Information Block Start

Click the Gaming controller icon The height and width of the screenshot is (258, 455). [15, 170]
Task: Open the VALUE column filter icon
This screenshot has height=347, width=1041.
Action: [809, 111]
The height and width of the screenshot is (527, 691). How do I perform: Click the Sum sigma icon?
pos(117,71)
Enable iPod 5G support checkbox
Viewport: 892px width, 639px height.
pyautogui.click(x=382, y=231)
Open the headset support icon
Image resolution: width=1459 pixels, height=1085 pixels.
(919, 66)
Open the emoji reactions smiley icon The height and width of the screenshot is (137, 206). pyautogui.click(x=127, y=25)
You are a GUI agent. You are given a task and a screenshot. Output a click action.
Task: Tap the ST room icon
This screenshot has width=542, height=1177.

Information Block End

■ The problem
Scan the records above for the lines holding "Task: Open the VALUE column filter icon" and "Open the emoji". Transcribe those two and every line between them word for word, and no others.

■ Finished exercise
Task: Open the VALUE column filter icon
This screenshot has height=347, width=1041.
Action: [809, 111]
The height and width of the screenshot is (527, 691). How do I perform: Click the Sum sigma icon?
pos(117,71)
Enable iPod 5G support checkbox
Viewport: 892px width, 639px height.
pyautogui.click(x=382, y=231)
Open the headset support icon
Image resolution: width=1459 pixels, height=1085 pixels.
(919, 66)
Open the emoji reactions smiley icon The height and width of the screenshot is (137, 206). pyautogui.click(x=127, y=25)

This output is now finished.